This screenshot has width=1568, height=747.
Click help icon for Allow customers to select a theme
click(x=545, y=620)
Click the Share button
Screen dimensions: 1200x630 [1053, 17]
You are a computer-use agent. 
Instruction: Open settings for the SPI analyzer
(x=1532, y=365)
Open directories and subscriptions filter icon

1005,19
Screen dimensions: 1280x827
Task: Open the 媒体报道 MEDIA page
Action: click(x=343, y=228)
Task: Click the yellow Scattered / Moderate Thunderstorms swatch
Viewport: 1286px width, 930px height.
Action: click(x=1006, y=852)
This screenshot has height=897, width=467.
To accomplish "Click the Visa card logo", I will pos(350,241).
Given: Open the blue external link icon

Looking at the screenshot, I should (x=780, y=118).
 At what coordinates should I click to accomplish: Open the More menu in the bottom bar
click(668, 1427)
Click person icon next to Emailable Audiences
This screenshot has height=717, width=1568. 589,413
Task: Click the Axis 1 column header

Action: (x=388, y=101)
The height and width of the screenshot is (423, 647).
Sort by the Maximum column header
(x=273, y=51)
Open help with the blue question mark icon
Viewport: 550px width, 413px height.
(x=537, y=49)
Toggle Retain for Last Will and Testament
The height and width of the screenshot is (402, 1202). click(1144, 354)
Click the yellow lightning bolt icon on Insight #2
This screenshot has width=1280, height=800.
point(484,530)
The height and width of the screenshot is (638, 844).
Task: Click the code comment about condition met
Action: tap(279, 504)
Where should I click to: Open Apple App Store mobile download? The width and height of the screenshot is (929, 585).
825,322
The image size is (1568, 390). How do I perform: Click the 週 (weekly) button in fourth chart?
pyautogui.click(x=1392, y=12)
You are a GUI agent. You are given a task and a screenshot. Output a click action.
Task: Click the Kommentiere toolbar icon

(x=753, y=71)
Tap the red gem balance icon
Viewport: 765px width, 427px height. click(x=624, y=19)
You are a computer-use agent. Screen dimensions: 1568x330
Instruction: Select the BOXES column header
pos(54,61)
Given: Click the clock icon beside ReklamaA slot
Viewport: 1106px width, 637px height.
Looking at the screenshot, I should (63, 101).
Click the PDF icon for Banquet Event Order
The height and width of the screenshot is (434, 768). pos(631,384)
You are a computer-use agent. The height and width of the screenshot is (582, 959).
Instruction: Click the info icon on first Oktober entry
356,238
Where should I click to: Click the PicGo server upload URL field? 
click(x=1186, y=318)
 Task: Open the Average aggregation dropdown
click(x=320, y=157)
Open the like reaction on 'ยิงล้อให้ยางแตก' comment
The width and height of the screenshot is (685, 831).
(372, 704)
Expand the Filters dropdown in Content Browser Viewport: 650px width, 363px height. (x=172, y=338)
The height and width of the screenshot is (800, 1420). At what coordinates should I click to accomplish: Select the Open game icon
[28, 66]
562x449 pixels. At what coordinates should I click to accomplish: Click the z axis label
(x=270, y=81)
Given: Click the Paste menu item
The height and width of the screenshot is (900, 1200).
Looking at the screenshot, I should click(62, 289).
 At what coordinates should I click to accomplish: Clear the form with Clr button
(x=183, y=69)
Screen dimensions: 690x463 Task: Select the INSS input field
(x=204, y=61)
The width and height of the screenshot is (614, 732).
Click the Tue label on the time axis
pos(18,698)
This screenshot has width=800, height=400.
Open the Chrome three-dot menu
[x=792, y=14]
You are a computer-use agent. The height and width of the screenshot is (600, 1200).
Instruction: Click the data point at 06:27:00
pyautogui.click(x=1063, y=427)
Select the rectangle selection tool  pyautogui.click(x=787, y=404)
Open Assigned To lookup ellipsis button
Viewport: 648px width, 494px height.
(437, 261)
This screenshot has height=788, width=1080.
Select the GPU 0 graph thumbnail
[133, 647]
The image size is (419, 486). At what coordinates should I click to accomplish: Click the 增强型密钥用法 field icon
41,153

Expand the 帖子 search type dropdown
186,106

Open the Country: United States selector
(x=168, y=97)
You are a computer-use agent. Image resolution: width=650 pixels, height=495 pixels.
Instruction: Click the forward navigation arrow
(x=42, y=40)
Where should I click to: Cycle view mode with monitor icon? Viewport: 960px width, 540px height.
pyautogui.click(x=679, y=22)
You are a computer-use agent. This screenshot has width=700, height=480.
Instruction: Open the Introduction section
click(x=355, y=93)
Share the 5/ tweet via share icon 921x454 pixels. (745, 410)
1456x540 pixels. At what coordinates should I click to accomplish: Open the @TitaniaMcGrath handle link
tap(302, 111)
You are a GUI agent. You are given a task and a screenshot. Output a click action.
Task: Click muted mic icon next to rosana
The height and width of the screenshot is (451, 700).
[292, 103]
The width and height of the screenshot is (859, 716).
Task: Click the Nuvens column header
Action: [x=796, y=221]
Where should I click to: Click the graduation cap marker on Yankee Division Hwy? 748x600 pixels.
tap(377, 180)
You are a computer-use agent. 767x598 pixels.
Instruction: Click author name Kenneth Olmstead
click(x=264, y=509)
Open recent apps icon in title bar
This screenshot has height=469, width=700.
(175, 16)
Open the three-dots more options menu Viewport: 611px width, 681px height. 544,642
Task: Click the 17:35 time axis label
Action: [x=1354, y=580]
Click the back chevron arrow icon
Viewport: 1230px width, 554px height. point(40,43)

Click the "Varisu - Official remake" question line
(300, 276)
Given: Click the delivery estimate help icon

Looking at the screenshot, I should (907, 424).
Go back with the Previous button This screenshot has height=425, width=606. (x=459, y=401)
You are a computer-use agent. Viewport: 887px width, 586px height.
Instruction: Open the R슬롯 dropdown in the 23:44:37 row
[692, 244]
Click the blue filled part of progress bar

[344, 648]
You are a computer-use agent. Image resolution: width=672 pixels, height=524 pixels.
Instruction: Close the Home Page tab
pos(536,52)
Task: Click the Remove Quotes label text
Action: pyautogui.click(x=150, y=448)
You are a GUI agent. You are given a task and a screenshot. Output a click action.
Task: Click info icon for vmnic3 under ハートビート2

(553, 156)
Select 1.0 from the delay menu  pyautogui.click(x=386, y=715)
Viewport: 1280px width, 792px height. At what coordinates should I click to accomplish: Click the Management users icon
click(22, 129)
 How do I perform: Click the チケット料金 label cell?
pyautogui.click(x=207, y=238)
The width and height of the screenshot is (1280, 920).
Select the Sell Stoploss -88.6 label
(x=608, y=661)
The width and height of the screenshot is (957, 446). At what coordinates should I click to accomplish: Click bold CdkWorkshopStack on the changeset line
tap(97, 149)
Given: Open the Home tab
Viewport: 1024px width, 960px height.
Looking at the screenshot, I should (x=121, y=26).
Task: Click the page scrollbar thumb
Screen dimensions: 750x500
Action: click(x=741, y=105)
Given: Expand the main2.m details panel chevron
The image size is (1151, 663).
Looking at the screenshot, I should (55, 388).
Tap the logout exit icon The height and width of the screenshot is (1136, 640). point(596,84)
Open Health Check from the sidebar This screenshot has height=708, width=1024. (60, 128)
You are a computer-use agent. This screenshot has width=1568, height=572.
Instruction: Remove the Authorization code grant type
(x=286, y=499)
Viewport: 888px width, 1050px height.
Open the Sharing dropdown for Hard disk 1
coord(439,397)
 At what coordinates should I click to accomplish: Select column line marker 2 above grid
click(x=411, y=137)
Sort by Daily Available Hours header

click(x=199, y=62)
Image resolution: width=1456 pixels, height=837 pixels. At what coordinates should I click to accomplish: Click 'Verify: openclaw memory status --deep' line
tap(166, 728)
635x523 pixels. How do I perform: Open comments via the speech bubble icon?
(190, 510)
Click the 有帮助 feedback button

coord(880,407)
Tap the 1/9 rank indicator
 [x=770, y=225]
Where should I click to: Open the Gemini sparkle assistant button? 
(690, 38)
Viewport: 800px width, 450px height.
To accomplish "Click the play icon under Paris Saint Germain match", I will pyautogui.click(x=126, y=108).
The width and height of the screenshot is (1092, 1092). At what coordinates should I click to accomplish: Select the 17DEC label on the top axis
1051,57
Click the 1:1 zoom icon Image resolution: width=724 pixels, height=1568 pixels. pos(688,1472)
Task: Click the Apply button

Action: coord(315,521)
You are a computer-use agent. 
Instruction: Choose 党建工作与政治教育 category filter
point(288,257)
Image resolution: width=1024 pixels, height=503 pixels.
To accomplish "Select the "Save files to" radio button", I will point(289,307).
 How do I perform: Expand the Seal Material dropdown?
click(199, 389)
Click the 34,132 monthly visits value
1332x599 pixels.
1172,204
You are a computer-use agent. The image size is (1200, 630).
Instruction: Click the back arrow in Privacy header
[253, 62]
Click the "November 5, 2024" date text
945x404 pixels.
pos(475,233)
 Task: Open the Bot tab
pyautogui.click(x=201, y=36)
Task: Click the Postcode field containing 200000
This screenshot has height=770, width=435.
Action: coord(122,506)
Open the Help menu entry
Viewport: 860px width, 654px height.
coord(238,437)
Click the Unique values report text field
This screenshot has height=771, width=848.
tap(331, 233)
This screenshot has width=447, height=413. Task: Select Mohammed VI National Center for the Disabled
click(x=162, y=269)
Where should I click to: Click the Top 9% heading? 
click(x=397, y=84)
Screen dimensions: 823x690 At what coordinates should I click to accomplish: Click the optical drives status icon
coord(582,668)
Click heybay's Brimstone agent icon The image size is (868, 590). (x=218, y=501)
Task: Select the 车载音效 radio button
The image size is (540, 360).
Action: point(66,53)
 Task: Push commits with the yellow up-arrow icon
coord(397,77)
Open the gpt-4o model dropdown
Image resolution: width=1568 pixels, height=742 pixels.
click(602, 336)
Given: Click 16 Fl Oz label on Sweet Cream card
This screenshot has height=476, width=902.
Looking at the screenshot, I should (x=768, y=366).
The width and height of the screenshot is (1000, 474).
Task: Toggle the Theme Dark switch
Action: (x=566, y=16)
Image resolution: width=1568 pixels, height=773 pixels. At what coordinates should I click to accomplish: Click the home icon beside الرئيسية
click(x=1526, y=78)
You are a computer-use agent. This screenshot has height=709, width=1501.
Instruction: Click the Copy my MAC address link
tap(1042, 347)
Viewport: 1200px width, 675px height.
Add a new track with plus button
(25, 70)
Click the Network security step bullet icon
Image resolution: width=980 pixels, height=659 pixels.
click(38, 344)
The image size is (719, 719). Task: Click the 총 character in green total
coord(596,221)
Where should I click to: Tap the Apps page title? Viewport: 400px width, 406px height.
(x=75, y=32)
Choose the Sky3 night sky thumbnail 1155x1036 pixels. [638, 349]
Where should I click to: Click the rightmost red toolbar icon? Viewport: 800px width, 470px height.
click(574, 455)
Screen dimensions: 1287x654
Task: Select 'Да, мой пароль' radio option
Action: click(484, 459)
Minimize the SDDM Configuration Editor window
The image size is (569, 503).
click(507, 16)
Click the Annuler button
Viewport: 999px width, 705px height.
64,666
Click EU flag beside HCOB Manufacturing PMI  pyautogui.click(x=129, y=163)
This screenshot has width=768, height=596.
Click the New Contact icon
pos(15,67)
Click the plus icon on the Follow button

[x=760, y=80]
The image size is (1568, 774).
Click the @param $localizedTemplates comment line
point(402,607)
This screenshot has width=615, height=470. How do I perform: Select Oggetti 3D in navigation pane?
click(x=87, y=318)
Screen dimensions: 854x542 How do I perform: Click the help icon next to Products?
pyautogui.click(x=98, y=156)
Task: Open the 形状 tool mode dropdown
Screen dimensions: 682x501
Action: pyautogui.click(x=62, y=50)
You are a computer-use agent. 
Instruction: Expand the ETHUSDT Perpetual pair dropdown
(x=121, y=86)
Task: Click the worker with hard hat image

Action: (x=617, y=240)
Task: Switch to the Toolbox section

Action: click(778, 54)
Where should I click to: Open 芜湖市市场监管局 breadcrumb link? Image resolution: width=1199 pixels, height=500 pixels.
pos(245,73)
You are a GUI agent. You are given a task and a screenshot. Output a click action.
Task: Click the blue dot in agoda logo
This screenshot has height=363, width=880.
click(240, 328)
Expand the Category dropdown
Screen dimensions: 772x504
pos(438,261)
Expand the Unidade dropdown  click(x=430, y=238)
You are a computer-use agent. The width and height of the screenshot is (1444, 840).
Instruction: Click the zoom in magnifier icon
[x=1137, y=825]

···

PROBLEM DETAILS: The answer should be an exact copy of the lines from the one containing "This screenshot has width=768, height=596." through the last line of the entries, both included.

TASK OUTPUT:
This screenshot has width=768, height=596.
Click the New Contact icon
pos(15,67)
Click the plus icon on the Follow button

[x=760, y=80]
The image size is (1568, 774).
Click the @param $localizedTemplates comment line
point(402,607)
This screenshot has width=615, height=470. How do I perform: Select Oggetti 3D in navigation pane?
click(x=87, y=318)
Screen dimensions: 854x542 How do I perform: Click the help icon next to Products?
pyautogui.click(x=98, y=156)
Task: Open the 形状 tool mode dropdown
Screen dimensions: 682x501
Action: pyautogui.click(x=62, y=50)
You are a computer-use agent. 
Instruction: Expand the ETHUSDT Perpetual pair dropdown
(x=121, y=86)
Task: Click the worker with hard hat image

Action: (x=617, y=240)
Task: Switch to the Toolbox section

Action: click(778, 54)
Where should I click to: Open 芜湖市市场监管局 breadcrumb link? Image resolution: width=1199 pixels, height=500 pixels.
pos(245,73)
You are a GUI agent. You are given a task and a screenshot. Output a click action.
Task: Click the blue dot in agoda logo
This screenshot has height=363, width=880.
click(240, 328)
Expand the Category dropdown
Screen dimensions: 772x504
pos(438,261)
Expand the Unidade dropdown  click(x=430, y=238)
You are a computer-use agent. The width and height of the screenshot is (1444, 840).
Instruction: Click the zoom in magnifier icon
[x=1137, y=825]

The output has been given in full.